-------- Records shown

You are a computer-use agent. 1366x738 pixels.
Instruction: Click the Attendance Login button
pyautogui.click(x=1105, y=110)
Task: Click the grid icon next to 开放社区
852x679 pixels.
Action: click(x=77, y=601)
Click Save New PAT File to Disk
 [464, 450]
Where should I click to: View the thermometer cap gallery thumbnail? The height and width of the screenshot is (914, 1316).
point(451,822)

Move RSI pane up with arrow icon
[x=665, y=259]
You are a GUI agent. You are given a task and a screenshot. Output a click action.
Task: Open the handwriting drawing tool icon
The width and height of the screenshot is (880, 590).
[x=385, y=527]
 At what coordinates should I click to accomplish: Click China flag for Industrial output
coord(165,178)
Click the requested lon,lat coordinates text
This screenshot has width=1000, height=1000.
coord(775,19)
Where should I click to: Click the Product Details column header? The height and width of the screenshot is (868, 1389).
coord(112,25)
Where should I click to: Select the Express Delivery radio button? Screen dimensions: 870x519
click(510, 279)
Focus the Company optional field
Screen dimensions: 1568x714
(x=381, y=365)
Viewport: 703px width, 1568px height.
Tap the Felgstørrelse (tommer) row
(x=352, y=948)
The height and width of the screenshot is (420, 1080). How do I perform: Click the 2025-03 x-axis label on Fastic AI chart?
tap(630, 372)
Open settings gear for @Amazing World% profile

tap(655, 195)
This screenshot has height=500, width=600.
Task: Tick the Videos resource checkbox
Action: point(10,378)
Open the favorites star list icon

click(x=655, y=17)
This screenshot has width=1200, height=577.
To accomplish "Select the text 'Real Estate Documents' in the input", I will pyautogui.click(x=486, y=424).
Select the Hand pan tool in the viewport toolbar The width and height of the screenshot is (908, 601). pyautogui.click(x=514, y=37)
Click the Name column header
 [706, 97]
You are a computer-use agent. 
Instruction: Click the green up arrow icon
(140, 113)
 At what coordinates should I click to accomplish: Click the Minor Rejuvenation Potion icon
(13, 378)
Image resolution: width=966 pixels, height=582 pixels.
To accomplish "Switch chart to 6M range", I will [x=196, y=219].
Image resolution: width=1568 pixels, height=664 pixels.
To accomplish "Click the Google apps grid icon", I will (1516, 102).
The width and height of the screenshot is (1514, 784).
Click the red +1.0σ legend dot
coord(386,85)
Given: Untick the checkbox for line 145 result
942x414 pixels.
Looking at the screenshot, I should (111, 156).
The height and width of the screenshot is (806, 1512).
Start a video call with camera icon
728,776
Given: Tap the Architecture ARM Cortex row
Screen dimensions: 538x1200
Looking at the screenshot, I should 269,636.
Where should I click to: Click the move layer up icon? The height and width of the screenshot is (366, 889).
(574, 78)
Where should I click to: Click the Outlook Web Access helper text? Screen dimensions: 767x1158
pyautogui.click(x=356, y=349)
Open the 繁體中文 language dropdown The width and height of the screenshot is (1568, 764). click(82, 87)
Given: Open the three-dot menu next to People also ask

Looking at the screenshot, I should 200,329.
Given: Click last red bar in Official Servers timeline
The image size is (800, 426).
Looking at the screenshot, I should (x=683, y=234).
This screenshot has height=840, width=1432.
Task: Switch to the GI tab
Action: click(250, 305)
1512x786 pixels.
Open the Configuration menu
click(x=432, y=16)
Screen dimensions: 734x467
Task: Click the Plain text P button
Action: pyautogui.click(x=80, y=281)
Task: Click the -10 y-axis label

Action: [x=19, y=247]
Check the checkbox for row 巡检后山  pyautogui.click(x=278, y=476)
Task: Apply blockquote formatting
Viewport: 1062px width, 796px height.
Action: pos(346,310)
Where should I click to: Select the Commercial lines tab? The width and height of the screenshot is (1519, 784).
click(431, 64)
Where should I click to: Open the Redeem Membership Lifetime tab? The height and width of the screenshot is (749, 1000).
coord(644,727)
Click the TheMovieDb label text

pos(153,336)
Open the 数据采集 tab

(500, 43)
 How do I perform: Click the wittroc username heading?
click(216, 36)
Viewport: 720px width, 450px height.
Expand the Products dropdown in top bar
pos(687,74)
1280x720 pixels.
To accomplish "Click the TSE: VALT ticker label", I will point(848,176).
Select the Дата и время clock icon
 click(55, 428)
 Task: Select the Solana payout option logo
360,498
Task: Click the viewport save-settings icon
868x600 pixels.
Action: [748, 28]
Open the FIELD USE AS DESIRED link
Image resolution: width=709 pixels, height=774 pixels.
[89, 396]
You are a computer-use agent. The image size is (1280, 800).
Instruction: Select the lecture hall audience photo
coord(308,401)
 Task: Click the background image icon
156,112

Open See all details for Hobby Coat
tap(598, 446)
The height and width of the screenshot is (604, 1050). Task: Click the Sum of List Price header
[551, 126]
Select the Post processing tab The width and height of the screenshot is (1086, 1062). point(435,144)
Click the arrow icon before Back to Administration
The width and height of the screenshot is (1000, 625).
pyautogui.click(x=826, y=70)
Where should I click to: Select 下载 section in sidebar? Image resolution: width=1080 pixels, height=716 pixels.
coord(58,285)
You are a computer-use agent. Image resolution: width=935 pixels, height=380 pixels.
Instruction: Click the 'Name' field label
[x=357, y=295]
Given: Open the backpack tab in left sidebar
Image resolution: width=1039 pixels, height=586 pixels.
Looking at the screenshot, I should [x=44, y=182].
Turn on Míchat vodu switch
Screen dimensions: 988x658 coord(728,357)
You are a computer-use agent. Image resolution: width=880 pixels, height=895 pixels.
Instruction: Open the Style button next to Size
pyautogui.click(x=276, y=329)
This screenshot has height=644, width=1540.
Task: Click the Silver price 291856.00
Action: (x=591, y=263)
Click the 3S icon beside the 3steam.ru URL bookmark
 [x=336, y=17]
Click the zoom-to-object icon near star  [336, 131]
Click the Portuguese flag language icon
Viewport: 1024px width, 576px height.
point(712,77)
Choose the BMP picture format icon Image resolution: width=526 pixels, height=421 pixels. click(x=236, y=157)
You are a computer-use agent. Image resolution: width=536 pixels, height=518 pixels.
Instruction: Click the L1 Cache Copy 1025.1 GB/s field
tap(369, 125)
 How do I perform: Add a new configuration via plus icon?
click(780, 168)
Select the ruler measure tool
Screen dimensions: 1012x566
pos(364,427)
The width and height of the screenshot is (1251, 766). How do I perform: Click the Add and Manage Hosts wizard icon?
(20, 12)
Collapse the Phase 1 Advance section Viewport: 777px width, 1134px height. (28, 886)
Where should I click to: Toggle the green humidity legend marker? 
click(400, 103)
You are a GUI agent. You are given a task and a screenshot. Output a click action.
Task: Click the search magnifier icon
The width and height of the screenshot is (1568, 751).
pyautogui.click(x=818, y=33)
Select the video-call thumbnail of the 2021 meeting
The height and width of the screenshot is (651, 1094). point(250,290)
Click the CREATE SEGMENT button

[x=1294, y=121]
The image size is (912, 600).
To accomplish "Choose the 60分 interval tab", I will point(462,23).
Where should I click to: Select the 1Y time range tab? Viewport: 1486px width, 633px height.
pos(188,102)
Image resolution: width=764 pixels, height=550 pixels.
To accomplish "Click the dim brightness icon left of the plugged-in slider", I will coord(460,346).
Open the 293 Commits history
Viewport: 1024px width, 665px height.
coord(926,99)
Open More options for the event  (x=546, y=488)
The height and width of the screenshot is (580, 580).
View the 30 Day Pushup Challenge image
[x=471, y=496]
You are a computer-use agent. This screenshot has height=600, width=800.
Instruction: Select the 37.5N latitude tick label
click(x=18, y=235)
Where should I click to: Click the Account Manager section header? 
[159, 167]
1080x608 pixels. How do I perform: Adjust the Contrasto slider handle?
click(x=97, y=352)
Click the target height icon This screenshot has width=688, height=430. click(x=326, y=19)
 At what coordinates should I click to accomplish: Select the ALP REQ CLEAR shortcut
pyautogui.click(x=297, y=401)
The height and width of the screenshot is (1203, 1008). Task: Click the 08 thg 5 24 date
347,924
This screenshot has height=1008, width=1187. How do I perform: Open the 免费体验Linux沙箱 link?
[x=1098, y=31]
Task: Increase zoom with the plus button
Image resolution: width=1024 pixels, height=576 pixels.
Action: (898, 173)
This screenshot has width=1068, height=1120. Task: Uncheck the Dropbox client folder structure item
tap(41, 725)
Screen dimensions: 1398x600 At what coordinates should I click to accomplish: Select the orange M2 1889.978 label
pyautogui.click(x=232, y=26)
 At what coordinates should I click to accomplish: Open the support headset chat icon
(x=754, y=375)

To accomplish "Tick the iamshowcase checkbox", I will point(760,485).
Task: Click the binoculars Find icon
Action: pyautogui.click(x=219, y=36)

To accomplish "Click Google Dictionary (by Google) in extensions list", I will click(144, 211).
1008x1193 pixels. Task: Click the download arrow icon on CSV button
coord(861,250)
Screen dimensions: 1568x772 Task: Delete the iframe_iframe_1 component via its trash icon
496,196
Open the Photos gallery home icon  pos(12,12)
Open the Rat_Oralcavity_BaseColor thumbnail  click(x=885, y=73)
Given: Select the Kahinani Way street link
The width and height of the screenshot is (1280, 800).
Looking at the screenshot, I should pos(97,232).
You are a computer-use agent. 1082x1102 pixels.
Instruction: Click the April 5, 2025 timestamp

----------------

→ **Task statement**
Every line above from the line with "Screen dimensions: 538x1200" to the line with "1280x720 pixels.", inclusive, must be returned exactly; no other line belongs in the reply.

→ **Answer to the exercise**
Screen dimensions: 538x1200
Looking at the screenshot, I should 269,636.
Where should I click to: Click the move layer up icon? The height and width of the screenshot is (366, 889).
(574, 78)
Where should I click to: Click the Outlook Web Access helper text? Screen dimensions: 767x1158
pyautogui.click(x=356, y=349)
Open the 繁體中文 language dropdown The width and height of the screenshot is (1568, 764). click(82, 87)
Given: Open the three-dot menu next to People also ask

Looking at the screenshot, I should 200,329.
Given: Click last red bar in Official Servers timeline
The image size is (800, 426).
Looking at the screenshot, I should (x=683, y=234).
This screenshot has height=840, width=1432.
Task: Switch to the GI tab
Action: click(250, 305)
1512x786 pixels.
Open the Configuration menu
click(x=432, y=16)
Screen dimensions: 734x467
Task: Click the Plain text P button
Action: pyautogui.click(x=80, y=281)
Task: Click the -10 y-axis label

Action: [x=19, y=247]
Check the checkbox for row 巡检后山  pyautogui.click(x=278, y=476)
Task: Apply blockquote formatting
Viewport: 1062px width, 796px height.
Action: pos(346,310)
Where should I click to: Select the Commercial lines tab? The width and height of the screenshot is (1519, 784).
click(431, 64)
Where should I click to: Open the Redeem Membership Lifetime tab? The height and width of the screenshot is (749, 1000).
coord(644,727)
Click the TheMovieDb label text

pos(153,336)
Open the 数据采集 tab

(500, 43)
 How do I perform: Click the wittroc username heading?
click(216, 36)
Viewport: 720px width, 450px height.
Expand the Products dropdown in top bar
pos(687,74)
1280x720 pixels.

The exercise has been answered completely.